▸ ACTION ITEM:
The records below need to be restated word for word.

▸ DATA TO USE:
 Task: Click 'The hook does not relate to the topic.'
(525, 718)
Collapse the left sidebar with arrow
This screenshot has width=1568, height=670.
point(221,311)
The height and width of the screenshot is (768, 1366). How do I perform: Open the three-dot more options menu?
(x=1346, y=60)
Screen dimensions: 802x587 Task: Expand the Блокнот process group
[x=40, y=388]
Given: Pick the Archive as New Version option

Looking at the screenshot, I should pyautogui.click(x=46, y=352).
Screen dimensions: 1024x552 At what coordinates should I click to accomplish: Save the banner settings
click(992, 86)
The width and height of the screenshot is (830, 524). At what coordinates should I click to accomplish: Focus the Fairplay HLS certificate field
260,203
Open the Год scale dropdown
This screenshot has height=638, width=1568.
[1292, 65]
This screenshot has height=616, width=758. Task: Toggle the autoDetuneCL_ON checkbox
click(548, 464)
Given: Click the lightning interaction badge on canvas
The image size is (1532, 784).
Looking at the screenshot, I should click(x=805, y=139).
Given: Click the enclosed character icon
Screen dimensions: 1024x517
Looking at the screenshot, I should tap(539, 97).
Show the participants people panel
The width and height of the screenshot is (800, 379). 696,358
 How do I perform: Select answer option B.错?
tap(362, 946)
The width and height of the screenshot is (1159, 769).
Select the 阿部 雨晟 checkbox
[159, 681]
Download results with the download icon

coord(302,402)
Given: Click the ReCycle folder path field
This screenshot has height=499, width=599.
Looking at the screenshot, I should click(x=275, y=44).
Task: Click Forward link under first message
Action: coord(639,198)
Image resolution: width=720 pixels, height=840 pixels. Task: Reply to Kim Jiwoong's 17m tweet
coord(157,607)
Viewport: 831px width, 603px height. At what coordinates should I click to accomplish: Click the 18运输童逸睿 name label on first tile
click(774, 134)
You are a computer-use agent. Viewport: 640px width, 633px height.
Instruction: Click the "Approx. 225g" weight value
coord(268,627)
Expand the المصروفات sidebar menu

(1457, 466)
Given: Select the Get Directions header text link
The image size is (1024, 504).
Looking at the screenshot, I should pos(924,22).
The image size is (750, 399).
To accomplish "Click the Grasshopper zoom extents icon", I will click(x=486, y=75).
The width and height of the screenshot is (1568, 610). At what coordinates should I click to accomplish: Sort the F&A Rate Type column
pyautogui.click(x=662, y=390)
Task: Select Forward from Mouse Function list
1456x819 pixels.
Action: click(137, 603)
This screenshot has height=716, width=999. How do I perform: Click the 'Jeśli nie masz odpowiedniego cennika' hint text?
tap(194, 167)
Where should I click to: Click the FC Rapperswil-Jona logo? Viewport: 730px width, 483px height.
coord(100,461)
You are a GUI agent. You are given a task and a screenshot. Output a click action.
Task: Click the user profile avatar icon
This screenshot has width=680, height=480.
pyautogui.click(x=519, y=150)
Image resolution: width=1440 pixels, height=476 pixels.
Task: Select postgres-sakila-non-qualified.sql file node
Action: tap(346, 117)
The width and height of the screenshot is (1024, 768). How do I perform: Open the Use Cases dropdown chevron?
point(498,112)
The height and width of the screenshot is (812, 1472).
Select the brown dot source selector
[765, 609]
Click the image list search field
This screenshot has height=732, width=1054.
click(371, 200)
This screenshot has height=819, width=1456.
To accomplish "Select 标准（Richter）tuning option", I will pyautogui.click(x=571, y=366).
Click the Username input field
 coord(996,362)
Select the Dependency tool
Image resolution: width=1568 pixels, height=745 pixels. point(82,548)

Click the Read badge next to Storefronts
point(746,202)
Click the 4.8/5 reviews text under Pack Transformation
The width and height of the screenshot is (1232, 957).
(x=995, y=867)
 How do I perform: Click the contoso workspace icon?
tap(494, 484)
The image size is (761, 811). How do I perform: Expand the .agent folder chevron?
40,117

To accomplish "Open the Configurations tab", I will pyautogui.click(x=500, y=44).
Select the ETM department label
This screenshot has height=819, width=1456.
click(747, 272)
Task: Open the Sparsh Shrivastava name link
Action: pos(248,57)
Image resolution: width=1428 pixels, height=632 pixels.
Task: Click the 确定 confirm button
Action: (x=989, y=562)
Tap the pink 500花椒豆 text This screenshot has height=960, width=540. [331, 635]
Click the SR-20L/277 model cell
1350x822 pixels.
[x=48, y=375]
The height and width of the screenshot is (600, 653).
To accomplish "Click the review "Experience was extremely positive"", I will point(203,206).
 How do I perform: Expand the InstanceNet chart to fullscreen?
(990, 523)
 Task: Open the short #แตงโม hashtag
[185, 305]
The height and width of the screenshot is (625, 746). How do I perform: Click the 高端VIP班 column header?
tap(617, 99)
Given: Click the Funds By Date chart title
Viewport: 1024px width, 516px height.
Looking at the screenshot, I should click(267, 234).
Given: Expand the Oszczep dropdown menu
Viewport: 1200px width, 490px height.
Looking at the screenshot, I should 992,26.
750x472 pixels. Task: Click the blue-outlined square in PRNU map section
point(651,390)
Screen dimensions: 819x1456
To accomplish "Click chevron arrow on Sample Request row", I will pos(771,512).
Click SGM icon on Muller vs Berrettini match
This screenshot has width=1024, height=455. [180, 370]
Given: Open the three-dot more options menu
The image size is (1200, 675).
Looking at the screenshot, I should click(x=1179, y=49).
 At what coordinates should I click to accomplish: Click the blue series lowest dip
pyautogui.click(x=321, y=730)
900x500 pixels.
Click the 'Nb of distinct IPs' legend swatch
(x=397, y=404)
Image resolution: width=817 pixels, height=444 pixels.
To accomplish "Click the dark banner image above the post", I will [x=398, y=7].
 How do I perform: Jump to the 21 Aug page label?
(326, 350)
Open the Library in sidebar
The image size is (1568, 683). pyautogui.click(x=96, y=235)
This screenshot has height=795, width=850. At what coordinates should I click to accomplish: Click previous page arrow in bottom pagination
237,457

▸ ANSWER SECTION:
 Task: Click 'The hook does not relate to the topic.'
(525, 718)
Collapse the left sidebar with arrow
This screenshot has width=1568, height=670.
point(221,311)
The height and width of the screenshot is (768, 1366). How do I perform: Open the three-dot more options menu?
(x=1346, y=60)
Screen dimensions: 802x587 Task: Expand the Блокнот process group
[x=40, y=388]
Given: Pick the Archive as New Version option

Looking at the screenshot, I should pyautogui.click(x=46, y=352).
Screen dimensions: 1024x552 At what coordinates should I click to accomplish: Save the banner settings
click(992, 86)
The width and height of the screenshot is (830, 524). At what coordinates should I click to accomplish: Focus the Fairplay HLS certificate field
260,203
Open the Год scale dropdown
This screenshot has height=638, width=1568.
[1292, 65]
This screenshot has height=616, width=758. Task: Toggle the autoDetuneCL_ON checkbox
click(548, 464)
Given: Click the lightning interaction badge on canvas
The image size is (1532, 784).
Looking at the screenshot, I should click(x=805, y=139).
Given: Click the enclosed character icon
Screen dimensions: 1024x517
Looking at the screenshot, I should tap(539, 97).
Show the participants people panel
The width and height of the screenshot is (800, 379). 696,358
 How do I perform: Select answer option B.错?
tap(362, 946)
The width and height of the screenshot is (1159, 769).
Select the 阿部 雨晟 checkbox
[159, 681]
Download results with the download icon

coord(302,402)
Given: Click the ReCycle folder path field
This screenshot has height=499, width=599.
Looking at the screenshot, I should click(x=275, y=44).
Task: Click Forward link under first message
Action: coord(639,198)
Image resolution: width=720 pixels, height=840 pixels. Task: Reply to Kim Jiwoong's 17m tweet
coord(157,607)
Viewport: 831px width, 603px height. At what coordinates should I click to accomplish: Click the 18运输童逸睿 name label on first tile
click(774, 134)
You are a computer-use agent. Viewport: 640px width, 633px height.
Instruction: Click the "Approx. 225g" weight value
coord(268,627)
Expand the المصروفات sidebar menu

(1457, 466)
Given: Select the Get Directions header text link
The image size is (1024, 504).
Looking at the screenshot, I should pos(924,22).
The image size is (750, 399).
To accomplish "Click the Grasshopper zoom extents icon", I will click(x=486, y=75).
The width and height of the screenshot is (1568, 610). At what coordinates should I click to accomplish: Sort the F&A Rate Type column
pyautogui.click(x=662, y=390)
Task: Select Forward from Mouse Function list
1456x819 pixels.
Action: click(137, 603)
This screenshot has height=716, width=999. How do I perform: Click the 'Jeśli nie masz odpowiedniego cennika' hint text?
tap(194, 167)
Where should I click to: Click the FC Rapperswil-Jona logo? Viewport: 730px width, 483px height.
coord(100,461)
You are a GUI agent. You are given a task and a screenshot. Output a click action.
Task: Click the user profile avatar icon
This screenshot has width=680, height=480.
pyautogui.click(x=519, y=150)
Image resolution: width=1440 pixels, height=476 pixels.
Task: Select postgres-sakila-non-qualified.sql file node
Action: tap(346, 117)
The width and height of the screenshot is (1024, 768). How do I perform: Open the Use Cases dropdown chevron?
point(498,112)
The height and width of the screenshot is (812, 1472).
Select the brown dot source selector
[765, 609]
Click the image list search field
This screenshot has height=732, width=1054.
click(371, 200)
This screenshot has height=819, width=1456.
To accomplish "Select 标准（Richter）tuning option", I will pyautogui.click(x=571, y=366).
Click the Username input field
 coord(996,362)
Select the Dependency tool
Image resolution: width=1568 pixels, height=745 pixels. point(82,548)

Click the Read badge next to Storefronts
point(746,202)
Click the 4.8/5 reviews text under Pack Transformation
The width and height of the screenshot is (1232, 957).
(x=995, y=867)
 How do I perform: Click the contoso workspace icon?
tap(494, 484)
The image size is (761, 811). How do I perform: Expand the .agent folder chevron?
40,117

To accomplish "Open the Configurations tab", I will pyautogui.click(x=500, y=44).
Select the ETM department label
This screenshot has height=819, width=1456.
click(747, 272)
Task: Open the Sparsh Shrivastava name link
Action: pos(248,57)
Image resolution: width=1428 pixels, height=632 pixels.
Task: Click the 确定 confirm button
Action: (x=989, y=562)
Tap the pink 500花椒豆 text This screenshot has height=960, width=540. [331, 635]
Click the SR-20L/277 model cell
1350x822 pixels.
[x=48, y=375]
The height and width of the screenshot is (600, 653).
To accomplish "Click the review "Experience was extremely positive"", I will point(203,206).
 How do I perform: Expand the InstanceNet chart to fullscreen?
(990, 523)
 Task: Open the short #แตงโม hashtag
[185, 305]
The height and width of the screenshot is (625, 746). How do I perform: Click the 高端VIP班 column header?
tap(617, 99)
Given: Click the Funds By Date chart title
Viewport: 1024px width, 516px height.
Looking at the screenshot, I should click(267, 234).
Given: Expand the Oszczep dropdown menu
Viewport: 1200px width, 490px height.
Looking at the screenshot, I should 992,26.
750x472 pixels. Task: Click the blue-outlined square in PRNU map section
point(651,390)
Screen dimensions: 819x1456
To accomplish "Click chevron arrow on Sample Request row", I will pos(771,512).
Click SGM icon on Muller vs Berrettini match
This screenshot has width=1024, height=455. [180, 370]
Given: Open the three-dot more options menu
The image size is (1200, 675).
Looking at the screenshot, I should click(x=1179, y=49).
 At what coordinates should I click to accomplish: Click the blue series lowest dip
pyautogui.click(x=321, y=730)
900x500 pixels.
Click the 'Nb of distinct IPs' legend swatch
(x=397, y=404)
Image resolution: width=817 pixels, height=444 pixels.
To accomplish "Click the dark banner image above the post", I will [x=398, y=7].
 How do I perform: Jump to the 21 Aug page label?
(326, 350)
Open the Library in sidebar
The image size is (1568, 683). pyautogui.click(x=96, y=235)
This screenshot has height=795, width=850. At what coordinates should I click to accomplish: Click previous page arrow in bottom pagination
237,457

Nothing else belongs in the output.